[发明专利]一种泛酸合成酶突变体的高通量快速筛选方法

权利要求书

1.一种泛酸合成酶突变体的高通量快速筛选方法，所述方法包括：

(1)试剂配制：选取待筛选泛酸合成酶突变体单克隆，配制泛酸合成酶突变体全细胞反应液；配制β-丙氨酸的衍生化反应试剂；配制泛解酸盐缩合反应液；

(2)β-丙氨酸标准曲线的绘制：取β-丙氨酸及衍生化试剂，随即置于酶标仪中检测荧光值随时间的变化情况，以β-丙氨酸浓度为自变量x，荧光值为因变量y，绘制散点图，得到回归方程y＝ax+b，a为所得斜率；

(3)泛酸合成酶突变体酶活性的测定：取泛解酸盐缩合反应液和泛酸合成酶突变体全细胞反应液，充分混匀、反应结束后，离心除去细胞沉淀，收集反应上清液，稀释n倍至β-丙氨酸的浓度为0.01～10mM；

取稀释后的上清液和衍生化试剂进行反应，随即置于酶标仪中检测荧光值随时间的变化情况，确定β-丙氨酸的荧光值；

(4)筛选：根据待测样品上清液中β-丙氨酸的荧光值，对照β-丙氨酸标准曲线，计算得到反应液中β-丙氨酸的浓度，C_{(β-丙氨酸)}＝(荧光值+b)/a×n，以β-丙氨酸浓度的高低来筛选相应活性高低的泛酸合成酶的突变体，反应液中β-丙氨酸的消耗大于原始菌的10％及以上的突变体，为高活性突变体。

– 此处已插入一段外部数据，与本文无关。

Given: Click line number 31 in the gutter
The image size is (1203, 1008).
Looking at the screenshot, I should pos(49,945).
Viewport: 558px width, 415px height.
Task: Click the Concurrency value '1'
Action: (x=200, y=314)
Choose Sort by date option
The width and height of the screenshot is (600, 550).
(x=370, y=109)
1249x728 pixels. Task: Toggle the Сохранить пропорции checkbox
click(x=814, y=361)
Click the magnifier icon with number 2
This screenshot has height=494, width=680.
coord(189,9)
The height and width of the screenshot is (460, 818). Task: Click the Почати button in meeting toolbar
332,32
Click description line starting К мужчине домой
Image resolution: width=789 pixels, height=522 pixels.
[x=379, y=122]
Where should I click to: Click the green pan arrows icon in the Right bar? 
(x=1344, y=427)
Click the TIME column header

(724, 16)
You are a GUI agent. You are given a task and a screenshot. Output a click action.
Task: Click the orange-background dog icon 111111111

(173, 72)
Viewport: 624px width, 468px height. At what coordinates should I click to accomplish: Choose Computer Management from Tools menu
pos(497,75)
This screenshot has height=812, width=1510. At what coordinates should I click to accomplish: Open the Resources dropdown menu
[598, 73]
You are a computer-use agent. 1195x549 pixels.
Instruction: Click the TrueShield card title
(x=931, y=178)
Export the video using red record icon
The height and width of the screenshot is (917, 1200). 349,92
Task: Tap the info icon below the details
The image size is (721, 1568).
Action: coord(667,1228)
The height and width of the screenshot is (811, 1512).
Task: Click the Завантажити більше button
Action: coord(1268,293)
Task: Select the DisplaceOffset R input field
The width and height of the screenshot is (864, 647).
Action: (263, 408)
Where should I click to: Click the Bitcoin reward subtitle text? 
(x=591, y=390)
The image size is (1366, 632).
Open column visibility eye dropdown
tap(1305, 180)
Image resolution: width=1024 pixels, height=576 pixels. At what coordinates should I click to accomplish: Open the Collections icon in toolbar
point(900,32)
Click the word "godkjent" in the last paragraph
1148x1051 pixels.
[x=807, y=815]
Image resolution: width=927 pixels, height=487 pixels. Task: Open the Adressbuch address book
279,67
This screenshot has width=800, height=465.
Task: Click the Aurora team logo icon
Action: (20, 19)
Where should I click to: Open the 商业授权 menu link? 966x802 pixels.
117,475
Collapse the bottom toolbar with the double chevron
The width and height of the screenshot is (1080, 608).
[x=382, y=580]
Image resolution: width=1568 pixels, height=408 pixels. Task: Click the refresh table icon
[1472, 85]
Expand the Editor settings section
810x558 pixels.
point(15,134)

2.如权利要求1所述的方法，其特征在于所述待筛选泛酸合成酶突变体来自泛酸合成酶突变库。

3.如权利要求1所述的方法，其特征在于所述泛酸合成酶突变体全细胞反应液按如下方法获得：选取待筛选泛酸合成酶突变体单克隆，接种到含有50μg/mL卡那霉素的LB液体培养基中，37℃、180rpm过夜培养；第二天吸取细胞培养液再转接到含50μg/mL卡那霉素的LB液体培养基中，加入IPTG至终浓度为0.1mM，28℃诱导10h后停止培养；测OD600后离心，收集菌体，加入HEPES缓冲液重悬，-80℃保存。

4.如权利要求1所述的方法，其特征在于所述β-丙氨酸的衍生化反应试剂按如下组成配制：0.2M、pH9.5硼酸钠缓冲液，210mg/mL1,2-二乙酰基苯的甲醇溶液和5.7mg/mLβ-巯基乙醇的乙醇溶液按体积比1:1:1混合。

5.如权利要求1所述的方法，其特征在于所述泛解酸盐缩合反应液按如下组成配制：25mM D-泛酰内酯与25mMNaOH在室温下搅拌3h后，加入25mM β-丙氨酸、4.5mM ATP、10mMMgCl₂、15mMKCl，定容至200mL，调pH至8.0，2～4℃保存，现配现用。

6.如权利要求1所述的方法，其特征在于步骤(2)β-丙氨酸标准曲线的绘制方法如下：取0.089gβ-丙氨酸溶于10mL无菌水，分别稀释配制0、1、2、4、6、8、10mM β-丙氨酸工作液；在96孔板中加入2.5μL 0.2M、pH9.5硼酸钠缓冲液+2.5μL 10mg/mL1,2-二乙酰基苯的甲醇溶液+2.5μL5.7mg/mL β-巯基乙醇的乙醇溶液，马上置于酶标仪中检测荧光值随时间的变化情况，每4min读取一次，读取31次，记录荧光值的最大值关联β-丙氨酸的浓度；以β-丙氨酸浓度为自变量x，荧光值为因变量y，绘制散点图，得到回归方程y＝ax+b。